The internal memorandum states that FDIC examiners: 

  • Should not use “informal suggestions” to make recommendations or requirements for terminating deposit accounts or for criticizing a bank’s management or risk mitigation associated with deposit accounts that does not rise to the level of a recommendation or requirement to terminate accounts
  • Must put in writing in the report of examination (ROE) their criticisms of a bank’s management or risk mitigation associated with deposit accounts
  • Cannot base recommendations for terminating deposit account relationships solely on reputational risk to the bank

The memorandum further mandates that before recommendations or requirements for terminating deposit accounts are provided to and discussed with a bank’s management and directors, they must be made in writing and an FDIC Regional Director must approve them in writing. It also requires such findings to be “thoroughly vetted with regional office and legal staff” before they are included in the ROE or supervisory actions are pursued.

The new FIL also provides banks with some breathing room on Bank Secrecy Act (BSA) compliance. It notes that the FDIC is aware that BSA compliance concerns might discourage banks from providing certain types of banking services. The FDIC states that it and the other federal banking agencies “recognize that as a practical matter, it is not possible for a financial institution to detect and report all potentially illicit transactions that flow through an institution.” It advises that “isolated or technical” BSA violations that occur “within an otherwise adequate system of policies, procedures, and processes, generally do not prompt serious regulatory concern or reflect negatively on management’s supervision or commitment to BSA compliance.”

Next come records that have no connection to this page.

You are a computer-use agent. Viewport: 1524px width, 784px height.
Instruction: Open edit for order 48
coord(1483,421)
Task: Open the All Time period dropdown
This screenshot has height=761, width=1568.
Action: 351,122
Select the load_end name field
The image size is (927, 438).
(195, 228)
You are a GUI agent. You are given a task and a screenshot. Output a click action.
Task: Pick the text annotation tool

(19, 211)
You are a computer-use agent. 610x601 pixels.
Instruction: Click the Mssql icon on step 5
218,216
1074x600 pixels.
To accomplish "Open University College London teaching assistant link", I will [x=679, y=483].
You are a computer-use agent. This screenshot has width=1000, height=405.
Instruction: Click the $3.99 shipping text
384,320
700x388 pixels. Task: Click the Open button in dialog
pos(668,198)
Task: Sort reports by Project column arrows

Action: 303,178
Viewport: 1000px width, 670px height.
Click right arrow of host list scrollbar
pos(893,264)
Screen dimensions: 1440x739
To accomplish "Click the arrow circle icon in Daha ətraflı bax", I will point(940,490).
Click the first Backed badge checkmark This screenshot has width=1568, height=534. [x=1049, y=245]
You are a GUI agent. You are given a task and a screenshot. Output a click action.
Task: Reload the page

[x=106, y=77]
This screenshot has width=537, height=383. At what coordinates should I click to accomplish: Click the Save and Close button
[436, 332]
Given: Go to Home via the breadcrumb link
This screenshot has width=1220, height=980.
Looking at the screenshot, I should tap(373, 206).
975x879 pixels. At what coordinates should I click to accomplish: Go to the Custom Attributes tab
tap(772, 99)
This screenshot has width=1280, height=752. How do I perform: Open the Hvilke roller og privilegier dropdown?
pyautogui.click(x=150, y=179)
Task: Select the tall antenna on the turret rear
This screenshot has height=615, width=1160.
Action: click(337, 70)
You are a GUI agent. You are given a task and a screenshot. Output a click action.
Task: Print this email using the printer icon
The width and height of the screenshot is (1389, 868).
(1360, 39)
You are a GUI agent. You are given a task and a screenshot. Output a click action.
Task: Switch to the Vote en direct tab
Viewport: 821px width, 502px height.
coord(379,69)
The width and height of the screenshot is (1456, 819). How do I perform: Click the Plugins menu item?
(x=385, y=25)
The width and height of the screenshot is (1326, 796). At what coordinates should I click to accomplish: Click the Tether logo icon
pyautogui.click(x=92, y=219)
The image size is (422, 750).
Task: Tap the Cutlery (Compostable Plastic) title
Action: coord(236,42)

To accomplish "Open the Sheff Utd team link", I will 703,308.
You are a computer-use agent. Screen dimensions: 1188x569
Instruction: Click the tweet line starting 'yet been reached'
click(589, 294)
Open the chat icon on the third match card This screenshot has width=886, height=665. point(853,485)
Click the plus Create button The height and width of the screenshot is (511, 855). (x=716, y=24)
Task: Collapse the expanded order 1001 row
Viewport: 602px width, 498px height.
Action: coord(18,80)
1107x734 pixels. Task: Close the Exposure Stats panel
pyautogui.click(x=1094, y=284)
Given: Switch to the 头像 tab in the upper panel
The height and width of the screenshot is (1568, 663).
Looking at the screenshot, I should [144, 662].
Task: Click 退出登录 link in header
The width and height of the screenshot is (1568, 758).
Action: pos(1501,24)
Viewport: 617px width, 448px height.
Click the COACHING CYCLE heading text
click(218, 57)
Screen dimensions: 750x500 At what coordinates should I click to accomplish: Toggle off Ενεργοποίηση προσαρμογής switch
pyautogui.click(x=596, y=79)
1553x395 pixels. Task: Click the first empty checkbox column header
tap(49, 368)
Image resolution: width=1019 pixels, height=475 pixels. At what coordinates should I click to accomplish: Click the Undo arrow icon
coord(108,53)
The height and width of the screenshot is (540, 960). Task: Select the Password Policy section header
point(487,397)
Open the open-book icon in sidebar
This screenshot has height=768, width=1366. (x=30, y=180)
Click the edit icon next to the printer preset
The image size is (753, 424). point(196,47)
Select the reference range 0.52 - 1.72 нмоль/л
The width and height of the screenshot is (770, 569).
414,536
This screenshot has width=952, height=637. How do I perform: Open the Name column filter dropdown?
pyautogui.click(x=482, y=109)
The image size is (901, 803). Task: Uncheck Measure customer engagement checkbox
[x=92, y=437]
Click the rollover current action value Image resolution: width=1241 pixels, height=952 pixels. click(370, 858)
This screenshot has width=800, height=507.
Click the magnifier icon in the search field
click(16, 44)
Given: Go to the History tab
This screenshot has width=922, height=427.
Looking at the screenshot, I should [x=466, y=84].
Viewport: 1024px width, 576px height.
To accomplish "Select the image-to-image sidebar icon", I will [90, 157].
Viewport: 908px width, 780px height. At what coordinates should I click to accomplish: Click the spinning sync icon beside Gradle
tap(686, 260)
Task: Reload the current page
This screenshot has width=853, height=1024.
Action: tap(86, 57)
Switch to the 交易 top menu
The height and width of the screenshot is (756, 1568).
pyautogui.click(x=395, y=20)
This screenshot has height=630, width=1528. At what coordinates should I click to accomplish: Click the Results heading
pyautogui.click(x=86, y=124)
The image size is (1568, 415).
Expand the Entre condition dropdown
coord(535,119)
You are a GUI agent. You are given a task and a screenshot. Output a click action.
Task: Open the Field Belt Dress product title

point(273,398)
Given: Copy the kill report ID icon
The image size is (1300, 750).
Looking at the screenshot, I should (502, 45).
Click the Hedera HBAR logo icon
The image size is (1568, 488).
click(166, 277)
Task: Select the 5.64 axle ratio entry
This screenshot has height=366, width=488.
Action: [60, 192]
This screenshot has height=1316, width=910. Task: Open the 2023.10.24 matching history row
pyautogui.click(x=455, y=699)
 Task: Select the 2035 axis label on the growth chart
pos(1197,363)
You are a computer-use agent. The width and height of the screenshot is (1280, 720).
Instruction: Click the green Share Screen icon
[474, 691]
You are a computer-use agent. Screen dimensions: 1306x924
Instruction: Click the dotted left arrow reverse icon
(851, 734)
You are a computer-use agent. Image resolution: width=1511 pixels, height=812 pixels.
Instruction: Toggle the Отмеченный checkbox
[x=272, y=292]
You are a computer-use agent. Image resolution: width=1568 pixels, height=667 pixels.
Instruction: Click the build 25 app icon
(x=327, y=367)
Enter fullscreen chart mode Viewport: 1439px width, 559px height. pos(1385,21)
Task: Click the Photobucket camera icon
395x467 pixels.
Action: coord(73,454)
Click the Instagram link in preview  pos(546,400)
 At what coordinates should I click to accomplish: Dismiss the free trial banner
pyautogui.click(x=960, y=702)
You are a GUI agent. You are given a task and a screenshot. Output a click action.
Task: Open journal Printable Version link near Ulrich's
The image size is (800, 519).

These favorable developments do not mean that payday lenders and other companies adversely affected by “Operation Choke Point” can relax and assume that banks will automatically retain or restore relationships with them. The FDIC expects banks under its supervision to evaluate their relationships with these companies on an individualized basis. Accordingly, companies in industries targeted by “Operation Choke Point” must be able to demonstrate to their banks that they are in compliance with applicable federal and state law. To that end, Ballard Spahr and a major consulting firm will soon launch their “Compliance Monitor” program. Compliance Monitor will provide formal assessments and help companies evaluate and improve their compliance programs, with the goal that those companies that receive positive evaluations will be able to retain or establish new banking relationships.

Ballard Spahr's Consumer Financial Services Group is nationally recognized for its guidance in structuring and documenting new consumer financial services products, its experience with the full range of federal and state consumer credit laws, and its skill in litigation defense and avoidance. The Group also regularly counsel banks and nonbank clients on BSA compliance and represents them in connection with enforcement actions.

For more information, contact CFS Practice Leader Alan S. Kaplinsky at 215.864.8544 or kaplinsky@ballardspahr.com, or CFS Practice Leader Jeremy T. Rosenblum at 215.864.8505 or rosenblum@ballardspahr.com.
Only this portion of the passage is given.